My new mare, Corky's Jez Lady, has a very distinctive blaze. I'm pretty sure she's sabino... she had a foal with blue eyes crossed with a solid sire, and her socks are pretty high. As she was rolling I discovered a white spot on her belly and when I clipped I found a TON of sabino roaning. The pinto genetics are still a touch foreign to me but I am trying to get a handle on them. After I understand pinto I will tackle the appy genetic terms










Andrea


----------



## Dona (Feb 15, 2008)

Since I breed for Overo/Tovero patterns.....I do get lots of bald faces, or wildly marked faces.

Lacy has the most unusually marked face of all mine tho.

Here she is as a weanling, showing her "eyebrow" marking above her left eye.


----------



## shalamara minis (Feb 15, 2008)

This filly has an off set star


----------



## Birchcrestminis (Feb 15, 2008)

Love seeing everyone's white face markings.

I have a few with white on their face.

My mini mare Mercedes






My mini mare Angel - not too happy to have her grazing interupted!






And my shetland pony Bentley






Cathy


----------



## Lucky-C-Acres-Minis (Feb 15, 2008)

> But I wonder how many of these mostly blazed- faced horses have been tested for LWO? Something to consider if you haven't already. Three of our minis have blazes - all three have Rowdy blood - and I know one is LWO+ and would bet the other 2 are. They have not been tested because one is a gelding and we don't plan to breed the mare. Our stallion, who also has Rowdy blood, has a small star/strip/snip and is LWO-.

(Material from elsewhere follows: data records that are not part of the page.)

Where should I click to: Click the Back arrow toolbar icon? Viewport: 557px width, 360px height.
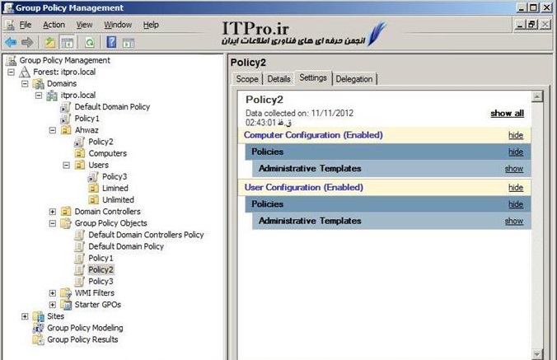(11, 42)
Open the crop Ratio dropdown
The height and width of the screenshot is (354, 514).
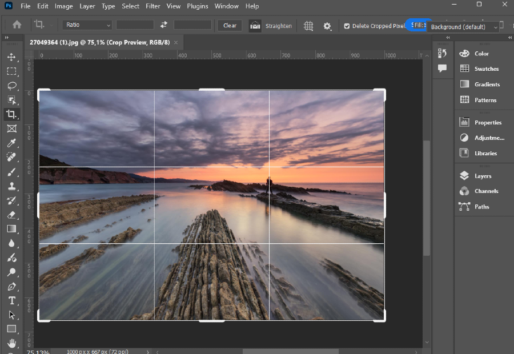[x=87, y=25]
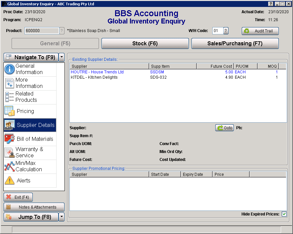Toggle the Hide Expired Prices checkbox
This screenshot has width=293, height=234.
click(x=284, y=214)
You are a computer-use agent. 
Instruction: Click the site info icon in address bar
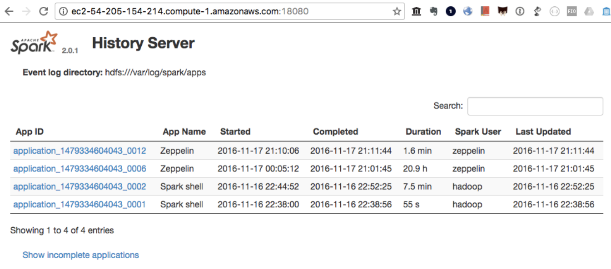coord(64,11)
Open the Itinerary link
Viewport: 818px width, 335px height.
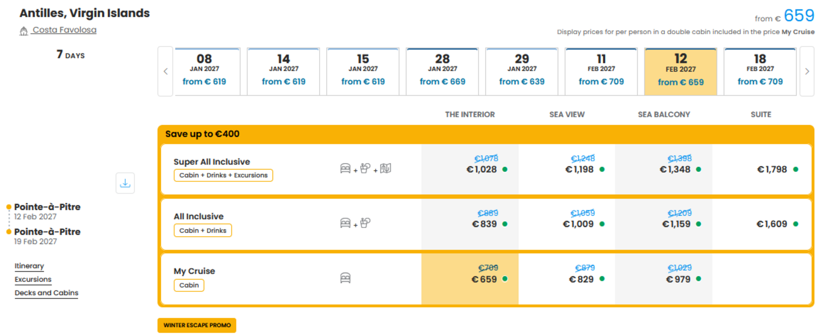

Our stallion Sky was tested for LWO and came back negative.. We have not tested the mares yet, but many of my paint breeding friends think that our black pinto mare may possibly be carrying the frame gene, because of her unique blaze and blue eyes.. I plan on testing her this summer for fun and curiousity sake


----------



## qtrrae (Feb 15, 2008)

This is so much fun to see all the neat face markings - this is one of my favorite ones - our 2006 filly "QtrRaes Mystic A Unique Treasure" - we call her "Neeka" - besides her lovely face she also has just 1 very bright blue eye - it certainly gives her character and she is also a real sweetheart.


----------



## Dona (Feb 15, 2008)

disneyhorse said:


> My new mare, Corky's Jez Lady, has a very distinctive blaze. I'm pretty sure she's sabino... she had a foal with blue eyes crossed with a solid sire, and her socks are pretty high. As she was rolling I discovered a white spot on her belly and when I clipped I found a TON of sabino roaning. The pinto genetics are still a touch foreign to me but I am trying to get a handle on them. After I understand pinto I will tackle the appy genetic terms
> 
> 
> 
> ...


She may very well have some Sabino roaning.....BUT, blue eyes only come from either Splash or Frame.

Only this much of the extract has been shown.